● EXTRAIT DU DOCUMENT

"""

Comment l’Endurance, un navire prisonnier des glaces, a été retrouvé en Antarctique

Des chasseurs d'épaves ont découvert le navire d’Ernest Shackleton, disparu sous la banquise antarctique depuis plus d'un siècle. Et résolu l'un des plus grands mystères de l’histoire de l'exploration.
De Joel K. Bourne, Jr.
Photographies de Esther Horvath
Publication 2 janv. 2025, 10:56 CET

Retrouvez cet article dans le numéro 304 du magazine National Geographic. S'abonner au magazine

Les secrets sont bien gardés en mer de Weddell. Deux hommes le savent mieux que quiconque – Ou, du moins, que toute personne en vie. 

Depuis des années, John Shears et Mensun Bound sont en effet en quête du plus grand trésor de la région. Et ce jour-là, au beau milieu de l’hostilité de l’océan Austral, ils sont sur le point de s’avouer vaincus. Descendus de leur immense brise-glace, ils font quelques pas sur la banquise, en réfléchissant à la façon d’annoncer au monde leur nouvel échec.

Le trésor en question est l’Endurance, célèbre trois-mâts goélette qui avait transporté Ernest Shackleton et son équipage de vingt-sept hommes jusqu’en Antarctique en 1914, avant d’être broyé par les glaces et englouti par la mer de Weddell. Cette expédition ratée – Shackleton était censé amarrer le navire et traverser le continent à pied – est devenue une épopée de la survie, mais aussi l’un des récits les plus détaillés de l’âge héroïque des explorations polaires.

"""

● CONSIGNE 1
Transformez en liste JSON de chaînes, une chaîne par ligne et sans les lignes vides, les lignes d'exercice ci-dessous qui vont de celle contenant « This screenshot has height=298, width=794. » jusqu'à la dernière ligne.
Le texte et les lignes qui suivent constituent deux supports indépendants.

● MATÉRIEL D'EXERCICE

"""

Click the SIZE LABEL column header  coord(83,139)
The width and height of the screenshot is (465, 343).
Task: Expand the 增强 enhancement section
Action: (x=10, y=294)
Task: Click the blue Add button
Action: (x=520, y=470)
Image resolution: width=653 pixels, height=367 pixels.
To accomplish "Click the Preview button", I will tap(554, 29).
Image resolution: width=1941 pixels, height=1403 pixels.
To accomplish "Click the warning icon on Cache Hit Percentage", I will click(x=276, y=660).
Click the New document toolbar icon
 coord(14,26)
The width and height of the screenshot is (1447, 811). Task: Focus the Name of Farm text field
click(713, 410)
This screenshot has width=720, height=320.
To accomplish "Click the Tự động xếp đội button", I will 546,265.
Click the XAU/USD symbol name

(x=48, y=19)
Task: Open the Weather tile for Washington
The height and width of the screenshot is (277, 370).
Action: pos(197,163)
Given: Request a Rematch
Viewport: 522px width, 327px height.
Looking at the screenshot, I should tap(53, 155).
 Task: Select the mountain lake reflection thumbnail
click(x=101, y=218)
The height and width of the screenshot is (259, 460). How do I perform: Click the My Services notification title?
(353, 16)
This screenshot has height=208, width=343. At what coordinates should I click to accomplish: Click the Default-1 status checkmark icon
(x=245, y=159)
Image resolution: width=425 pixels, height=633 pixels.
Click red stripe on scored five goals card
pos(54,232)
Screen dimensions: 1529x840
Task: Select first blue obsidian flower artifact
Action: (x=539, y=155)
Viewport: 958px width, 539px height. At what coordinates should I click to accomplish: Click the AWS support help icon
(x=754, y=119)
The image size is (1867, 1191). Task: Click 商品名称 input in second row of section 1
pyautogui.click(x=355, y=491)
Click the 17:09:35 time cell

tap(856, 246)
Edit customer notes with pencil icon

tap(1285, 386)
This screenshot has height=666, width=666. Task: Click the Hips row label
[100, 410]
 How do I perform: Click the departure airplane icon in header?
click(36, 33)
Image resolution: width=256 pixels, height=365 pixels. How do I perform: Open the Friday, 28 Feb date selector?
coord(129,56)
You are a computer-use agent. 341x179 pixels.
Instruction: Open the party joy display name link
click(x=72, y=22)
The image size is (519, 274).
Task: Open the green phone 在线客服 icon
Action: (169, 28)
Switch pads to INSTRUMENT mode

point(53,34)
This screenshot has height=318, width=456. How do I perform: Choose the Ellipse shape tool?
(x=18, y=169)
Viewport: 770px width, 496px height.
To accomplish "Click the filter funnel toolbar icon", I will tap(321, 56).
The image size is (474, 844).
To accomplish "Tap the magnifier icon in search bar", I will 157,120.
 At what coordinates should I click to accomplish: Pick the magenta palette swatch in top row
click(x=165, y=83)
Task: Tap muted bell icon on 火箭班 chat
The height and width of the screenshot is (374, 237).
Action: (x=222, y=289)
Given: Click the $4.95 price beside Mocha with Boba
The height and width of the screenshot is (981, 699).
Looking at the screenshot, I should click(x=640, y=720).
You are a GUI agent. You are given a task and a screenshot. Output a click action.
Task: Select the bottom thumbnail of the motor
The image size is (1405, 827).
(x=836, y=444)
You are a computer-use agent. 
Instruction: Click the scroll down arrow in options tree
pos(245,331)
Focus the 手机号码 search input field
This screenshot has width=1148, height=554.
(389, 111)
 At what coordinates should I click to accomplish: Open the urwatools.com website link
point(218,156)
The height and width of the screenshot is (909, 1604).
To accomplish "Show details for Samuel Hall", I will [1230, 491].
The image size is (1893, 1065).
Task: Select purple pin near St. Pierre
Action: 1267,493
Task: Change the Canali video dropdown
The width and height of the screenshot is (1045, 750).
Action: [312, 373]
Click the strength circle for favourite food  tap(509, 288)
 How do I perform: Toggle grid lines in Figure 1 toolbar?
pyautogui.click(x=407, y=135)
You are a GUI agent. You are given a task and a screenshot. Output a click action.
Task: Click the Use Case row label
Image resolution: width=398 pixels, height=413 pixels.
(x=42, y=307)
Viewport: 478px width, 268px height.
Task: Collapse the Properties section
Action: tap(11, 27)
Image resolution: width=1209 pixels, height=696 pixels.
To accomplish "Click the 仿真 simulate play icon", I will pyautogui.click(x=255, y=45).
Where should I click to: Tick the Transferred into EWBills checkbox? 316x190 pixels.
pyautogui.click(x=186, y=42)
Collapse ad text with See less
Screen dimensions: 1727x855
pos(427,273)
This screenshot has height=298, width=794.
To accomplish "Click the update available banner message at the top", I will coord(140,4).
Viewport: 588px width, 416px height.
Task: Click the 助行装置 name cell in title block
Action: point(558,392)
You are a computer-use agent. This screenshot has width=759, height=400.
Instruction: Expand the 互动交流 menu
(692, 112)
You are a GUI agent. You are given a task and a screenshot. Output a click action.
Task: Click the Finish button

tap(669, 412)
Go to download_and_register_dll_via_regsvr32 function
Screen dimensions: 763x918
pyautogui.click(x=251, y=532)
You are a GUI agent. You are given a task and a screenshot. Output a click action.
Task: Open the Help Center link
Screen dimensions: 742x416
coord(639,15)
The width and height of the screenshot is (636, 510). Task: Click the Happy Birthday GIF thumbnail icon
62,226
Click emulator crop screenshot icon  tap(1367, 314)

"""

● CONSIGNE 2
D'après l'article sur l'Endurance, répondez brièvement :
(a) Combien d'hommes composaient l'équipage de Shackleton ?
(b) Dans quel numéro du magazine l'article figure-t-il ?
(c) Quels sont les noms des deux hommes en quête du navire ?

● SOLUTION 1
[
  "This screenshot has height=298, width=794.",
  "To accomplish \"Click the update available banner message at the top\", I will coord(140,4).",
  "Viewport: 588px width, 416px height.",
  "Task: Click the 助行装置 name cell in title block",
  "Action: point(558,392)",
  "You are a computer-use agent. This screenshot has width=759, height=400.",
  "Instruction: Expand the 互动交流 menu",
  "(692, 112)",
  "You are a GUI agent. You are given a task and a screenshot. Output a click action.",
  "Task: Click the Finish button",
  "tap(669, 412)",
  "Go to download_and_register_dll_via_regsvr32 function",
  "Screen dimensions: 763x918",
  "pyautogui.click(x=251, y=532)",
  "You are a GUI agent. You are given a task and a screenshot. Output a click action.",
  "Task: Open the Help Center link",
  "Screen dimensions: 742x416",
  "coord(639,15)",
  "The width and height of the screenshot is (636, 510). Task: Click the Happy Birthday GIF thumbnail icon",
  "62,226",
  "Click emulator crop screenshot icon  tap(1367, 314)"
]

● SOLUTION 2
(a) Vingt-sept hommes.
(b) Le numéro 304.
(c) John Shears et Mensun Bound.